* TEXTE FOURNI:
+-------+

Depuis quelques années, on observe que le concept de métropole devient une référence incontournable, aussi bien dans les discours institutionnels des décideurs que dans les discours critiques et militants. La promotion de la métropole est devenue la matrice marketing de toute agglomération urbaine digne de ce nom. En France, depuis la loi MAPTAM de 2014, le terme désigne des agglomérations urbaines dotées de nouvelles structures intercommunales regroupant plus de 400 000 habitants (2). La construction de la métropole justifie l’éradication des terrains vagues, la spéculation foncière et immobilière, la démolition des logements sociaux, la sécurisation militarisée de l’espace public, la création de nouvelles infrastructures de transport et de commerce, etc. 
Que signifie donc « métropole » ? On ne tentera pas ici de donner une définition parfaite et définitive du terme, mais on essayera tout de même de discerner quelques idées d’où partir collectivement, avant de rentrer dans le vif du sujet de cette rencontre : les prises politiques que l’on peut avoir sur les effets concrets, matériels et expérientiels de la métropole.
Planifiée de manière autoritaire et technocratique par les impératifs du néolibéralisme, la métropole échappe au contrôle démocratique de ses habitant.e.s, qui sont tantôt relégué.e.s dans les périphéries réservées aux pauvres, tantôt amadoué.e.s par les promesses de la consommation ostentatoire, de la participation et de l’écologie. Comme l’écrivait un collectif de Lillois.e.s en 2004 : « Une ville a des habitants, une métropole n’a qu’une population.«  (3) 
Aussi, la métropole désigne un phénomène globalisant, total, dépassant les limites de la ville traditionnelle et recouvrant l’ensemble du territoire. Elle est le paroxysme de l’aménagement par les forces capitalistes, dessiné par la financiarisation extrême de la sphère immobilière et la domination de l’économie des services. Ses périphéries font partie intégrante du plan, aménagées pour l’extraction et la transformation des ressources ou la construction des infrastructures de transport et de communication nécessaires aux flux de l’économie mondialisée à laquelle elle est intégrée.

+-------+

* ÉNONCÉ DU PROBLÈME A: D'après le texte sur la métropole, depuis quelle loi le terme désigne-t-il en France des agglomérations de plus de 400 000 habitants ?

* DONNÉES FOURNIES:
+-------+

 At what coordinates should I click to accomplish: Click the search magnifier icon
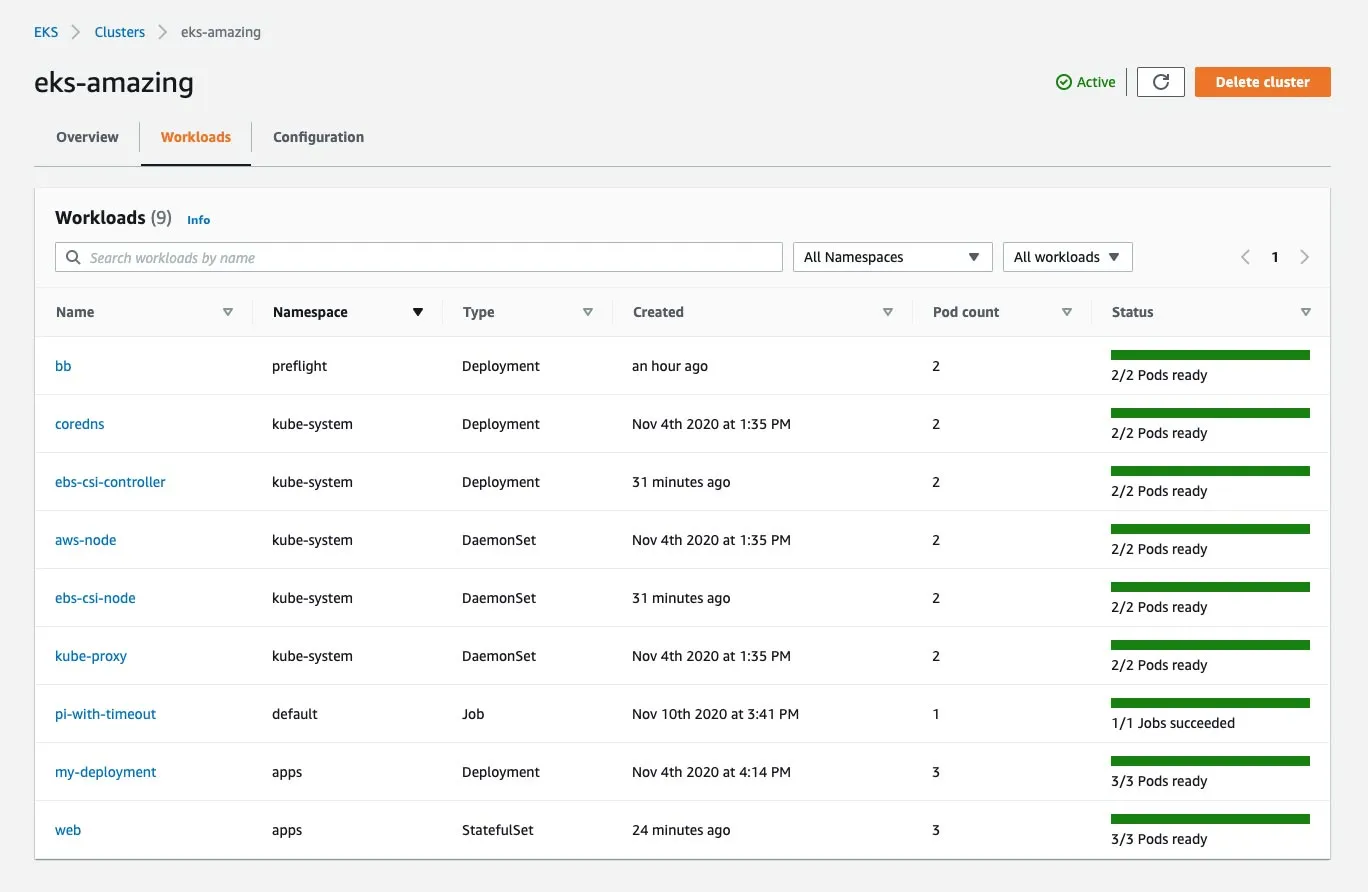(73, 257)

+-------+

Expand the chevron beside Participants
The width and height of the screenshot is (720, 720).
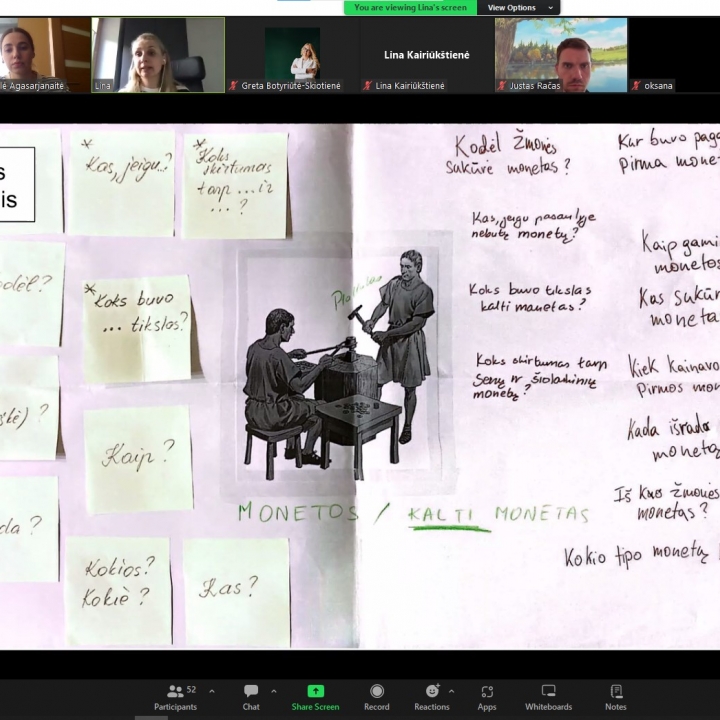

+-------+

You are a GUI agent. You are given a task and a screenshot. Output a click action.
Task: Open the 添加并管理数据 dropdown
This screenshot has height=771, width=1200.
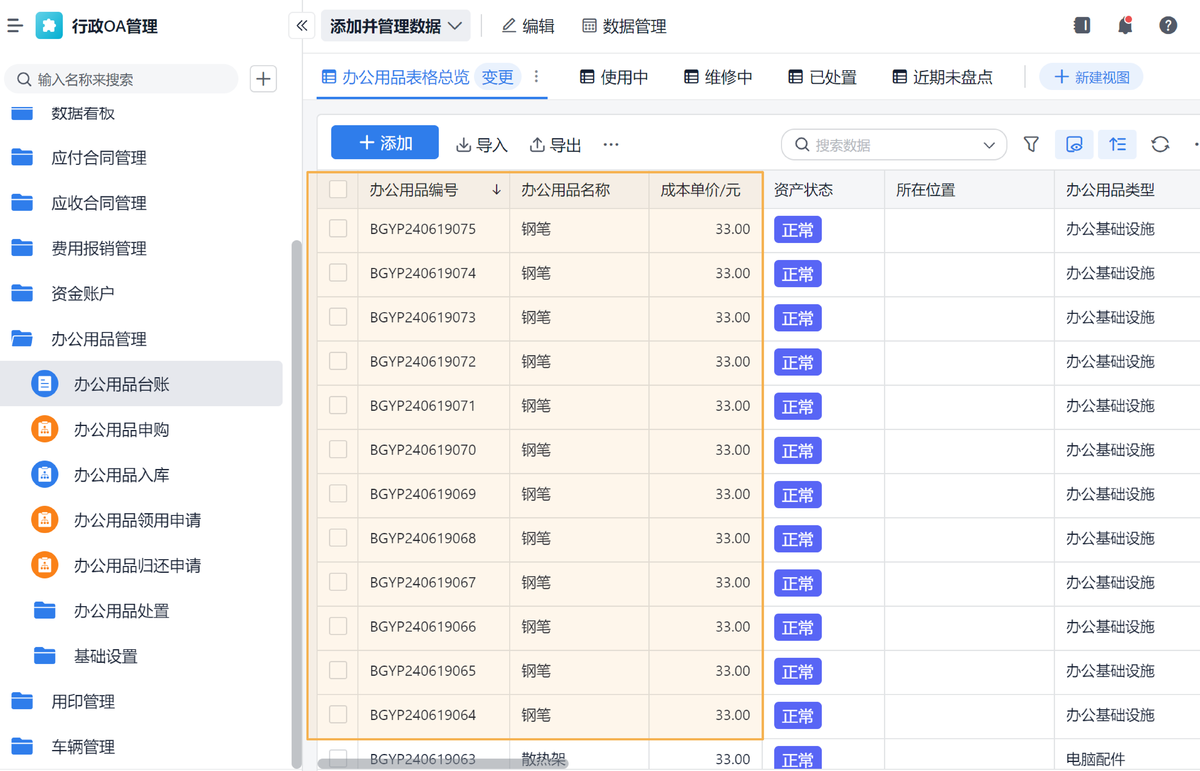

+-------+

* ÉNONCÉ DU PROBLÈME B: Repérez, s'il vous plaît, chaque ligne des enregistrements contenant le mot « screenshot » et recopiez-la.

* RÉPONSE FINALE A: Depuis la loi MAPTAM de 2014.

* RÉPONSE FINALE B:
The width and height of the screenshot is (720, 720).
You are a GUI agent. You are given a task and a screenshot. Output a click action.
This screenshot has height=771, width=1200.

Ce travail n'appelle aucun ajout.